KENDİ öz kızlarına tecavüz ediyor. Tek kelimeyle, iğrenç. Yasalar ve mahkeme kararı açısından ise ibretlik.
Adam evde ve işsiz. Karısı gündüz temizlikte, geceleri de hamur açıyor. Genellikle evde yok. Üç çocukları var. İkisi kız, biri erkek. Bir süre sonra, erkek çocuk kuşkuya kapılıyor. Ve... Günün birinde görüyor ki, babası öz kızlarına, onun öz ablalarına fiilen tecavüz ediyor. Yasa diliyle, kızlarının ırzına geçiyor.
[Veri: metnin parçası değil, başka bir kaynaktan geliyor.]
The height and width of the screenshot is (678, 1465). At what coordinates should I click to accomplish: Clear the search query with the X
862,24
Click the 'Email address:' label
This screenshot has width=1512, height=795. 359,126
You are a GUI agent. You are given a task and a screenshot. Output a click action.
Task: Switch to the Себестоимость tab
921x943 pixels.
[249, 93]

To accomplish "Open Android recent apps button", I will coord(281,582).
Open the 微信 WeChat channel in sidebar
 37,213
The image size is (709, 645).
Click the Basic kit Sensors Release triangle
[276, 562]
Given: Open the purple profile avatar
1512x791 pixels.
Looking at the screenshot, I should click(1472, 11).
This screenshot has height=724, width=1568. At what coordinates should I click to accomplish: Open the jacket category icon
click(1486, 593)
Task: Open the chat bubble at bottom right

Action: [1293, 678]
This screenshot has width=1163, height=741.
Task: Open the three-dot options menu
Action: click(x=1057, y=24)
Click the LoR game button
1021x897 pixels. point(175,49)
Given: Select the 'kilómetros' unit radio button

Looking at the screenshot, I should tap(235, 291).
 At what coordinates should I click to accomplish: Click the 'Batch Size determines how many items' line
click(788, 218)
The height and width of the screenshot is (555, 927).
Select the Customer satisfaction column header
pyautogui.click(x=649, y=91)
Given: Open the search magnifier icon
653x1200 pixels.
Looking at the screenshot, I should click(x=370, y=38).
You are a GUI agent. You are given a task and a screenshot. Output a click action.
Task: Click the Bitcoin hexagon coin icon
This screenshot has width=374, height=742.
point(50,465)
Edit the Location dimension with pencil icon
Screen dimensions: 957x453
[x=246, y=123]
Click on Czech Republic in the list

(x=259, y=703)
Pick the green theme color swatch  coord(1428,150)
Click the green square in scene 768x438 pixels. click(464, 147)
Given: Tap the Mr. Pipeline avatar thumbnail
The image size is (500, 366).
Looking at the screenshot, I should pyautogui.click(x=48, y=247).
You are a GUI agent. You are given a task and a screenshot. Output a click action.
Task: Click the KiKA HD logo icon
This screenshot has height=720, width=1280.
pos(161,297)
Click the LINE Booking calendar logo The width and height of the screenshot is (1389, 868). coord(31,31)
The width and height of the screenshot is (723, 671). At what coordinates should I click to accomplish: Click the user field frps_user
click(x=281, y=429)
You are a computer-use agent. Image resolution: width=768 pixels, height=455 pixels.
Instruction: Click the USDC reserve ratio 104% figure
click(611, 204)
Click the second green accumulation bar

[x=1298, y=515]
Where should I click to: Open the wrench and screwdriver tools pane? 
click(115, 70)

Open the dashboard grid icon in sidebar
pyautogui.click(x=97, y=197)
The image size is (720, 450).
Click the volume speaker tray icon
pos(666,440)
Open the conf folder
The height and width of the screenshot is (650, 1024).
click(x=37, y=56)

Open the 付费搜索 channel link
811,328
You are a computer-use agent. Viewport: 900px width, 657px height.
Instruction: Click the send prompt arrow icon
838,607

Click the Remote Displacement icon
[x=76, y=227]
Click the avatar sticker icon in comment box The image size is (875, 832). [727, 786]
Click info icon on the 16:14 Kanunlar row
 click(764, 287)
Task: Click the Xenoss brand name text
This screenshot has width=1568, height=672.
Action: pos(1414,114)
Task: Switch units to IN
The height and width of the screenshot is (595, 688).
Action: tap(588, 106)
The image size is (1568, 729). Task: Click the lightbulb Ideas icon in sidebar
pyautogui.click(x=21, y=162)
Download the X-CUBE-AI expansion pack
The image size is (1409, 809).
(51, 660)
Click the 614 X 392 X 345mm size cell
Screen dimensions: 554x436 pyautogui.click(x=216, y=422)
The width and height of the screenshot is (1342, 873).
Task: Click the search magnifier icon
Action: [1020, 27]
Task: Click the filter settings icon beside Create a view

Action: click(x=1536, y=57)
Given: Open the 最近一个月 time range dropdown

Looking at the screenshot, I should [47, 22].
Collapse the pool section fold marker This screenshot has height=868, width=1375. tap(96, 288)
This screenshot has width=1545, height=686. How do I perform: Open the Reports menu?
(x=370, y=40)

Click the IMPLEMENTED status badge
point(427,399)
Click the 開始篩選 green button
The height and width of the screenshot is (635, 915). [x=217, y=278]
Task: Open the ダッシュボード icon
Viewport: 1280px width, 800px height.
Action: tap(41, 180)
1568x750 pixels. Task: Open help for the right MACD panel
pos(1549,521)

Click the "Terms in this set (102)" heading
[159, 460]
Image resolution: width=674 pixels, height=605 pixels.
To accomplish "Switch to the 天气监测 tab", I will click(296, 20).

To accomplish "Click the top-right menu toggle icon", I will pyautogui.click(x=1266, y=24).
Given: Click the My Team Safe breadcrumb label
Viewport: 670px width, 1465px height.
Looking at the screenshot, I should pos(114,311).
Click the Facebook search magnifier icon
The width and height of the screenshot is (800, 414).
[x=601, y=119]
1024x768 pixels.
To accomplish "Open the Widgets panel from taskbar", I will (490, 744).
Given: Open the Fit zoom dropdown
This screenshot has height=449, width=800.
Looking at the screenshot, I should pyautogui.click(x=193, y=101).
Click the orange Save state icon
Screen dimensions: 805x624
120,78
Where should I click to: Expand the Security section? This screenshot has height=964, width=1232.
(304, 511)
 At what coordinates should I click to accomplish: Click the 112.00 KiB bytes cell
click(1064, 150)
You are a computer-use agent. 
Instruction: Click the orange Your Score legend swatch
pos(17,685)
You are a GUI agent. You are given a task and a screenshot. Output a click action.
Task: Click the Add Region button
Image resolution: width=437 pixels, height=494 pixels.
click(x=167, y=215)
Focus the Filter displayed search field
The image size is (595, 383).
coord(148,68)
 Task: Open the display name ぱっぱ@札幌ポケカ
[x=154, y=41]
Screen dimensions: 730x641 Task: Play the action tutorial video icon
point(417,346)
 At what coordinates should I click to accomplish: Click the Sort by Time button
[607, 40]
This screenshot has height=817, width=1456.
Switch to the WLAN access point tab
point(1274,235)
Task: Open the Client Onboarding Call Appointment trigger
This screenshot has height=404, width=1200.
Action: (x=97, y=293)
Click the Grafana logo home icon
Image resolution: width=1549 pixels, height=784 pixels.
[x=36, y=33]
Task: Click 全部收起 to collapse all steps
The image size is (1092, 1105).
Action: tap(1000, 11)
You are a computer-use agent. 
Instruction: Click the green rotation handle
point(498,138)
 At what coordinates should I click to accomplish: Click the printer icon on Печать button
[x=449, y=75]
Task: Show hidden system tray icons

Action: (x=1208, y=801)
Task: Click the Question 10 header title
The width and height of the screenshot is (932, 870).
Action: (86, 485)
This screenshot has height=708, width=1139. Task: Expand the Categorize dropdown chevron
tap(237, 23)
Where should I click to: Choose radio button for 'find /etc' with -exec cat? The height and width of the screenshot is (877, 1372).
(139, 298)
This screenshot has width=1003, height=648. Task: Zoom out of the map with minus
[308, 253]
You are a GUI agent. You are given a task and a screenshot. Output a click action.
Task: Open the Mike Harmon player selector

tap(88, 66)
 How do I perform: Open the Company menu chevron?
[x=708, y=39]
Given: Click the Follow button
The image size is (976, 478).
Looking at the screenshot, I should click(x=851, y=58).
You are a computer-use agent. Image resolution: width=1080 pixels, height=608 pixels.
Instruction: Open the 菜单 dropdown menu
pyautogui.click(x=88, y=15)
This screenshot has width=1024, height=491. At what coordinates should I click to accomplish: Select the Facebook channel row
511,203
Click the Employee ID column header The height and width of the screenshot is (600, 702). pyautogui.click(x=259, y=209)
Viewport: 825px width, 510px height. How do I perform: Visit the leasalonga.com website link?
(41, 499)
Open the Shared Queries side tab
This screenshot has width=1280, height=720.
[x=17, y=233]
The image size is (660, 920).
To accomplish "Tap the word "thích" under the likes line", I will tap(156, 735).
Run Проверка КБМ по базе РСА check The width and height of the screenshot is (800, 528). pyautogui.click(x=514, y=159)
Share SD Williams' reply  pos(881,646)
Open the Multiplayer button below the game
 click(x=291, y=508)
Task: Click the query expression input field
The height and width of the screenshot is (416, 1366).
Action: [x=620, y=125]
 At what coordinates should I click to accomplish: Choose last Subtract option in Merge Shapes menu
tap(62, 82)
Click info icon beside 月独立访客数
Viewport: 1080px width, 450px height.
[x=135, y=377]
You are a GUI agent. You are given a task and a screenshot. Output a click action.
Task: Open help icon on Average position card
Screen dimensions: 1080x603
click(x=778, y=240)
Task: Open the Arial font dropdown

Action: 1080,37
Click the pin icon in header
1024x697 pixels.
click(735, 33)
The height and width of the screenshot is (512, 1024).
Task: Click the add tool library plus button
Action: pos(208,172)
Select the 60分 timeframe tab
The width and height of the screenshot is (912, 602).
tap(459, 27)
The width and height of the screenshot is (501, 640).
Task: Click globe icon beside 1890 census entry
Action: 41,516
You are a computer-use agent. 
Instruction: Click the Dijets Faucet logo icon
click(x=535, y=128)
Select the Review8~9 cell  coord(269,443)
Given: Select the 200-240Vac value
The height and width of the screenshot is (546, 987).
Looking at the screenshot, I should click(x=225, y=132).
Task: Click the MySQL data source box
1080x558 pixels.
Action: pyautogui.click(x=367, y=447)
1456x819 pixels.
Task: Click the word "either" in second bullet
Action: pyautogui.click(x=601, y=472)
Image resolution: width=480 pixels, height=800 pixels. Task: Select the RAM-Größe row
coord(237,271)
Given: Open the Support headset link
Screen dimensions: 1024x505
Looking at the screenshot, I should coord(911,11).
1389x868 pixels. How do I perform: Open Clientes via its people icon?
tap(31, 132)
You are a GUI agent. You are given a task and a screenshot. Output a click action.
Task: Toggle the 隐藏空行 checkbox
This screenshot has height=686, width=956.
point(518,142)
Faciayı oğlundan öğrenen anne, intihara kalkışıyor. Baba, kızlarını ölümle tehdit ediyor. Yine de yargı önüne çıkıyor.
Yargıç yasaya göre araştırıyor, kızların rızası var mı diye!.. Neeee, kızların rızası mı?.. Bu ne biçim yasa?.. Bu ne biçim araştırma?.. Çünkü, kızların rızası varsa, ceza indirimi var. Baba olacak o rezil mahluk da, yasanın bu maddesini biliyor. Onun için kızlarını ölümle tehdit ediyor.
Sonuçta, herif mahkemedeki iyi hali nedeniyle dört yıla mahkum oluyor, iki yıl hapis yatıp çıkıyor!.. İyi hali!.. Onbeş yıl hapisten kurtuluyor.
ÇAĞDIŞI BİR TASARI
Yaşanmış bu olayı aktarmamın nedeni, Türk Ceza Yasası ile ilgili yeni tasarı. Tasarı değişik açılardan haklı olarak eleştiriliyor. Çoğu maddesi çağdışı.
Özetlediğim olaydaki gibi, tasarı çocuklara yönelik cinsel saldırılara duyarsız!.. Tasarıdaki maddeye bakın maddeye: ‘‘Çocukların rızası ile ırza geçme!..’’ Yani, çocuk, ırzının geçilmesine razı oluyor!.. Bu haltı yiyen rezil de ceza indiriminden yararlanıyor!..
Oysa, Türkiye B.M. Çocuk Hakları Sözleşmesi'ni imzalıyor. Çocukların korunması ve ırza geçmenin ayrı bir suç olarak tanımlanması gerek. Ne var ki, tasarı bunu göz ardı ediyor.
Yine kutsal devlet
TASARI felsefesinde, namus ve ırz kavramlarını ön planda tutuyor. Bireyi korumak yerine, kutsal devlet yine ağırlıkta.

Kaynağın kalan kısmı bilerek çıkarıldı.